Planned Parenthood's spokeswoman made much last week of the two Klansmen carrying anti-abortion signs at the Ku Klux Klan rally. She said, "It just shows what kind of people oppose abortion."
Let's assume the KKK really does oppose abortion. The KKK also opposes adultery. Does that mean that all men who don't cheat on their wives parade around the woods at night with sheets over their heads? Does it also mean that adultery is good because the KKK is against it? If a local pastor speaks out against adultery, does that place him in league with the KKK?
So it is with abortion. The reality is, saintly people like Mother Teresa oppose abortion, as do ordinary people who occasionally drive over the speed limit, yell at their kids, or don't return their library books on time.
The bigger point is this: When even a sub-moronic conehead from the KKK has enough sense to recognize that abortion is not only the killing of a child, but is risky elective surgery, performed by immoral and substandard doctors, that all too often leaves a perfectly healthy woman mutilated or dead, we have to wonder about people like the Planned Parenthood spokeswoman. She doesn't just tolerate abortion--she has made it her life's work to make sure as many abortions as possible take place. She spends her life defending and promoting something that even bigoted and ignorant people know is wrong.
That says very little about Klansmen, but it says an awful lot about abortion enthusiasts.
Letter 289
In her letter last Thursday, a pro-choicer said, "Right-to-lifers claim adoption is the answer to unwanted pregnancies.

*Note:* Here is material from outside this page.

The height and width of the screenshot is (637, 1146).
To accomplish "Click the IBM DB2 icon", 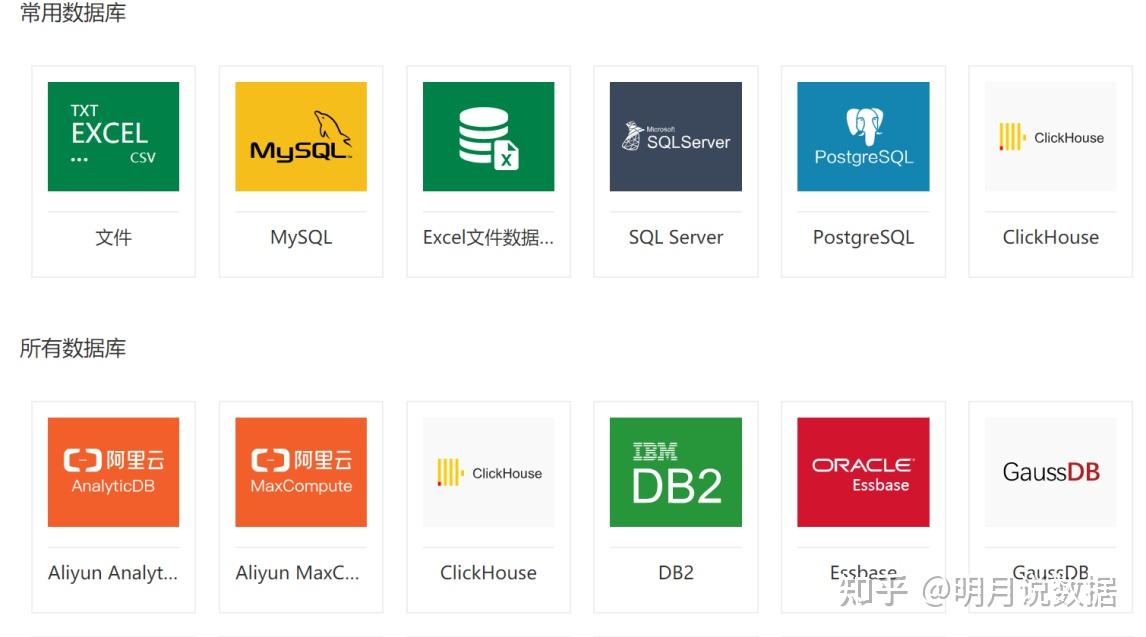I will pos(675,471).
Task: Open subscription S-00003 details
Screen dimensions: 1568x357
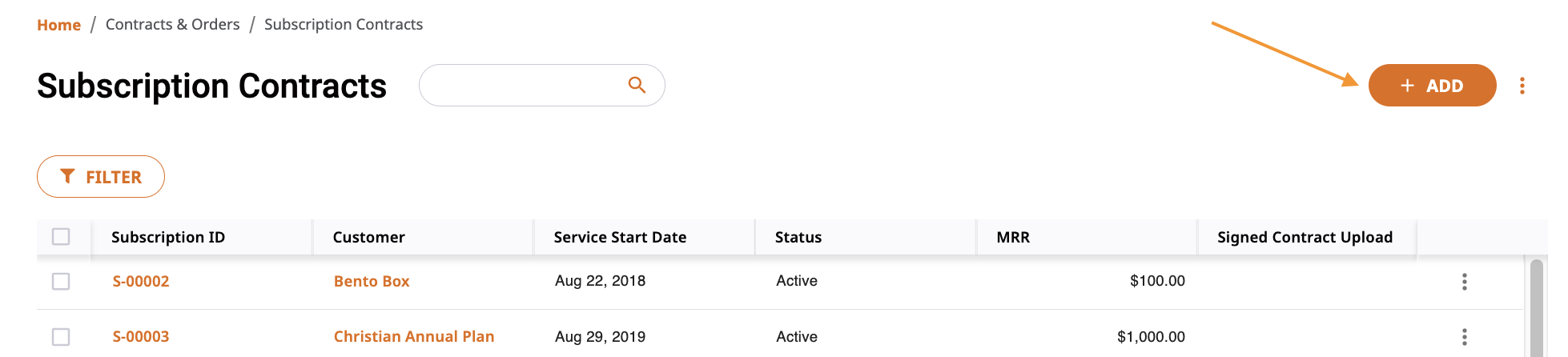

Maybe for a few months, until everybody who wanted a baby adopted one. Then we'd be right back to dealing with millions of unwanted children."

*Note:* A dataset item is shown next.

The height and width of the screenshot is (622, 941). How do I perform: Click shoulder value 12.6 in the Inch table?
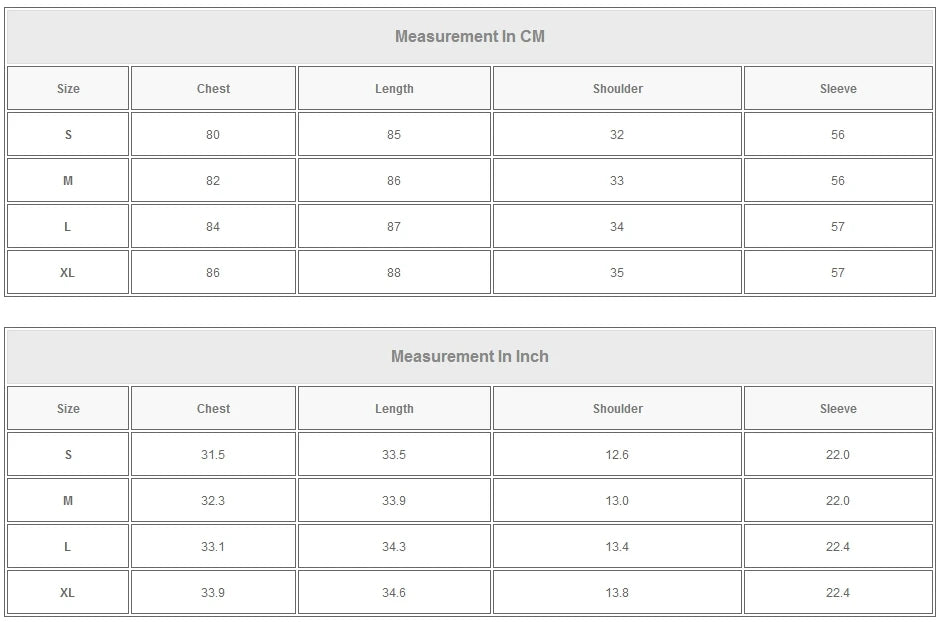click(617, 455)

This silly statement assumes, among other things, that all the people currently on waiting lists to adopt would only adopt one child. But the overwhelming majority of them would certainly adopt more than one if it were possible. Right now they don't because very few can afford to. But if the supply of available children went up, the cost of adoption would go down, and many, if not most, of those people would indeed adopt more than one child. There is nothing that says rich people make better adoptive parents than poorer ones. The only difference is that the poorer ones won't get the opportunity. Today, that's a harsh fact of financial life, and if you're a childless couple who just can't afford the cost of adoption, it's a heartbreaking fact of life as well.
We could also address the silly notion that every unwanted pregnancy results in an unwanted child, but I'll have to save that for another time. Suffice it to say that the pro-choicer's whole argument is feeble and self-serving. A child is better off in a loving, adoptive home than flushed down the garbage disposal at some abortion mill.